Es gibt so viel Positives, was wir von der Europäischen Union haben. Das müssen wir übrigens den Deutschen nicht erklären. Das wundert mich bei den Reden, die ich hier gehört habe. In Deutschland haben wir doch eine breite Unterstützung für die Europäische Union. Hier wird so diskutiert, als
stehe sozusagen der Untergang, die Auflösung der Europäischen Union bevor. Nein, in Deutschland hat doch die weit überwiegende Mehrheit klare Vorstellungen davon, dass die Europäische Union richtig für Deutschland ist und uns allen gemeinsam hilft, meine sehr geehrten Damen und Herren.
58 % unserer Exporte gehen auf Handel mit Staaten der Europäischen Union zurück. Wir haben mehr Arbeitsplätze durch mehr Arbeitnehmerfreizügigkeit, mehr Wettbewerb, damit günstigere Preise durch den europäischen Binnenmarkt, mehr Verbraucherschutz durch die Europäische Union, mehr Reisefreiheit, auch mehr Sicherheit, mehr Umweltschutz durch die Europäische Union und eben auch mehr Gehör in der Welt. Und darüber sollten wir reden. Wir sollten im Übrigen nicht immer die Europäische Union dann, wenn es passt, für eigene Fehler verantwortlich machen.
Wir sind klasse darin, in Schleswig-Holstein jedes EU-Recht auf Landesrecht noch deutlich komplizierter herunterzubrechen, als es vorher beschlossen wurde. Ich finde, gerade wir Schleswig-Holsteiner können bundesweit doch dafür werben, dass man das im Rahmen des EU-Rechts auch unterschiedlich in nationales Recht umsetzen kann. Wer, wenn nicht wir, kann das anhand der FehmarnbeltQuerung erleben?
Schauen Sie sich den deutschen Teil des Planungsrechts an! Es dauert auf unserer Seite alles viel länger, und die Menschen sind in Dänemark sogar noch glücklicher und zufriedener, wenn ein solches Projekt gemacht wird. Da müssen wir uns doch fragen, ob wir nicht manches der Europäischen Union in Deutschland falsch umsetzen, meine sehr geehrten Damen und Herren.
An solchen Beispielen sollten wir lernen. Sie haben noch ein paar weitere Redner in Ihren Reihen. Vielleicht zeigen Sie auch gemeinsam mit uns dem Ministerpräsidenten, dass es hier wirklich eine Begeisterung für Europa gibt, dass wir aus Fehlern, die wir vielleicht gemacht haben, gelernt haben, aber dass wir alle der Auffassung sind: Europa steht nicht für Bürokratie, sondern Europa steht für Freiheit, Wohlstand und Frieden. Und das sollten wir hier heute deutlich machen, meine sehr geehrten Damen und Herren.

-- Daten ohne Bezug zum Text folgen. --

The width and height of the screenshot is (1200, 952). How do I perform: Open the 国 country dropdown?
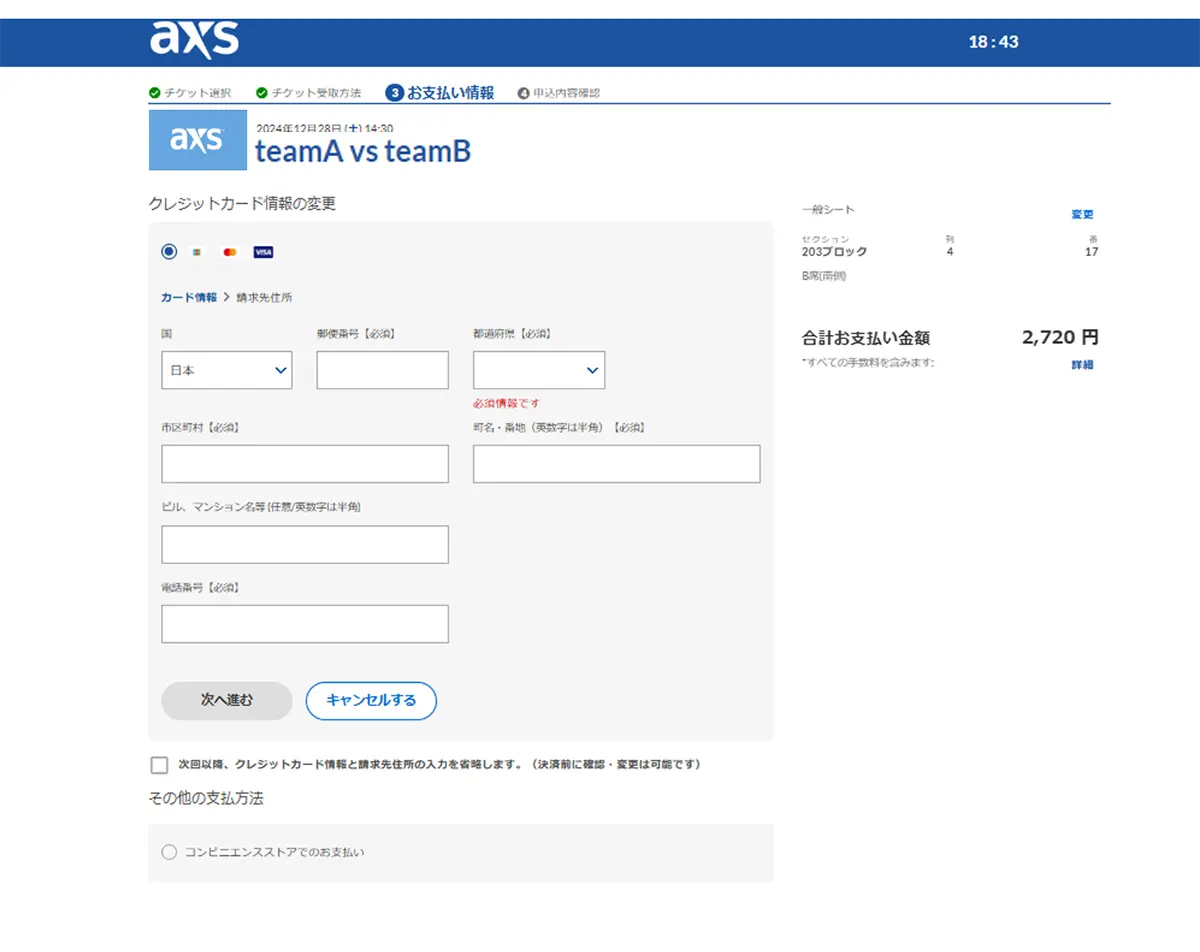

Herr Präsident! Liebe Kolleginnen und Kollegen! Wir diskutieren heute über den Brexit. Ich muss ehrlich sagen, ich war an dem Tag über das Ergebnis überrascht. Ich hatte gedacht, dass spätestens das schreckliche Attentat auf die junge Labour-Abgeordnete Menschen vielleicht hätte zur Besinnung bringen können, und war mit anderen, ehrlich gesagt, über dieses Ergebnis auch ein wenig deprimiert. Es war ein trauriger Tag für das vereinte Europa. Es war, glaube ich, ein rabenschwarzer Tag für das Vereinigte Königreich.

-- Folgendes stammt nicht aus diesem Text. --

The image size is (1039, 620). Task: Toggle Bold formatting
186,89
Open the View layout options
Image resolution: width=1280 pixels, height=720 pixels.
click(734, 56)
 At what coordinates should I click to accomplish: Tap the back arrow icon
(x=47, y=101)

Ich hatte Gelegenheit, nach der Abstimmung in London zu sein, und hatte das Gefühl, egal, mit wem man sprach: Da ist ein Land voller Desorientierung und - viele ahnen erst, was die Folge davon sein wird - auch ein tief gespaltenes Land: Die Mehrheit der jungen Menschen hat sich für Europa entschieden, die Schotten übrigens auch und die Nordiren auch. Am Ende hat die ältere Generation der jüngeren ein Stück von der Zukunft weggenommen. Das ist das, was man beklagen muss.